What you should do. Each entry below is to be copied verbatim.

Top of Data for review

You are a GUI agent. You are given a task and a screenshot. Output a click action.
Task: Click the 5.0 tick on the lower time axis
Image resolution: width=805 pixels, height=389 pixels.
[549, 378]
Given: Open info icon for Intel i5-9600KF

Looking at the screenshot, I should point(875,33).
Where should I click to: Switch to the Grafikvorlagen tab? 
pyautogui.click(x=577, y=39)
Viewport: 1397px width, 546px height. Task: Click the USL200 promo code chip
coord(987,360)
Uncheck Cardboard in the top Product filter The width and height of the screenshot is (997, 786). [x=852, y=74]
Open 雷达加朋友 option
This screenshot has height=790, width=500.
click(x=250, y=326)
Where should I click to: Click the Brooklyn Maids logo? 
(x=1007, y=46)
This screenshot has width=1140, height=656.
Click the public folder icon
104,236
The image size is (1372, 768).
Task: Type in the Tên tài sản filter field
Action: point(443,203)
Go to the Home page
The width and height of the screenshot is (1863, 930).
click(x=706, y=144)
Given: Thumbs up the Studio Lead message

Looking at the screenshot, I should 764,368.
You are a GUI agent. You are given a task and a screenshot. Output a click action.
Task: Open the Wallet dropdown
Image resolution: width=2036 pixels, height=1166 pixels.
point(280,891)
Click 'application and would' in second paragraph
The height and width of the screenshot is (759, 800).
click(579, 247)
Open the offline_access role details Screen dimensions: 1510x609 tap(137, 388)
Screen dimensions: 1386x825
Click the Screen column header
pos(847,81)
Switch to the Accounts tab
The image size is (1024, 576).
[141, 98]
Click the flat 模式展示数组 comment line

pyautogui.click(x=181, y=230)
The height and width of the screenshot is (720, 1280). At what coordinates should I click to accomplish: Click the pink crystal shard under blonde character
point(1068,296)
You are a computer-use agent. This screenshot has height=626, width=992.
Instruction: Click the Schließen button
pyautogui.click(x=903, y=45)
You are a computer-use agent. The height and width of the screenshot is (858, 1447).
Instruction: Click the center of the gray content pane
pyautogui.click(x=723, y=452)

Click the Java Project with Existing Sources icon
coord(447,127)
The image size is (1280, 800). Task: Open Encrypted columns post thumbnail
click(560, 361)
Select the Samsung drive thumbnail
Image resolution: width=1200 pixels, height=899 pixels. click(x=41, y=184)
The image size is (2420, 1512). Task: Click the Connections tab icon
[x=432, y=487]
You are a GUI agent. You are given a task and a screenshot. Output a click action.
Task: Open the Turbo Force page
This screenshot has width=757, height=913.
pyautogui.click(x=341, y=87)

Bottom of Data for review

Expected output.
You are a GUI agent. You are given a task and a screenshot. Output a click action.
Task: Click the 5.0 tick on the lower time axis
Image resolution: width=805 pixels, height=389 pixels.
[549, 378]
Given: Open info icon for Intel i5-9600KF

Looking at the screenshot, I should point(875,33).
Where should I click to: Switch to the Grafikvorlagen tab? 
pyautogui.click(x=577, y=39)
Viewport: 1397px width, 546px height. Task: Click the USL200 promo code chip
coord(987,360)
Uncheck Cardboard in the top Product filter The width and height of the screenshot is (997, 786). [x=852, y=74]
Open 雷达加朋友 option
This screenshot has height=790, width=500.
click(x=250, y=326)
Where should I click to: Click the Brooklyn Maids logo? 
(x=1007, y=46)
This screenshot has width=1140, height=656.
Click the public folder icon
104,236
The image size is (1372, 768).
Task: Type in the Tên tài sản filter field
Action: point(443,203)
Go to the Home page
The width and height of the screenshot is (1863, 930).
click(x=706, y=144)
Given: Thumbs up the Studio Lead message

Looking at the screenshot, I should 764,368.
You are a GUI agent. You are given a task and a screenshot. Output a click action.
Task: Open the Wallet dropdown
Image resolution: width=2036 pixels, height=1166 pixels.
point(280,891)
Click 'application and would' in second paragraph
The height and width of the screenshot is (759, 800).
click(579, 247)
Open the offline_access role details Screen dimensions: 1510x609 tap(137, 388)
Screen dimensions: 1386x825
Click the Screen column header
pos(847,81)
Switch to the Accounts tab
The image size is (1024, 576).
[141, 98]
Click the flat 模式展示数组 comment line

pyautogui.click(x=181, y=230)
The height and width of the screenshot is (720, 1280). At what coordinates should I click to accomplish: Click the pink crystal shard under blonde character
point(1068,296)
You are a computer-use agent. This screenshot has height=626, width=992.
Instruction: Click the Schließen button
pyautogui.click(x=903, y=45)
You are a computer-use agent. The height and width of the screenshot is (858, 1447).
Instruction: Click the center of the gray content pane
pyautogui.click(x=723, y=452)

Click the Java Project with Existing Sources icon
coord(447,127)
The image size is (1280, 800). Task: Open Encrypted columns post thumbnail
click(560, 361)
Select the Samsung drive thumbnail
Image resolution: width=1200 pixels, height=899 pixels. click(x=41, y=184)
The image size is (2420, 1512). Task: Click the Connections tab icon
[x=432, y=487]
You are a GUI agent. You are given a task and a screenshot. Output a click action.
Task: Open the Turbo Force page
This screenshot has width=757, height=913.
pyautogui.click(x=341, y=87)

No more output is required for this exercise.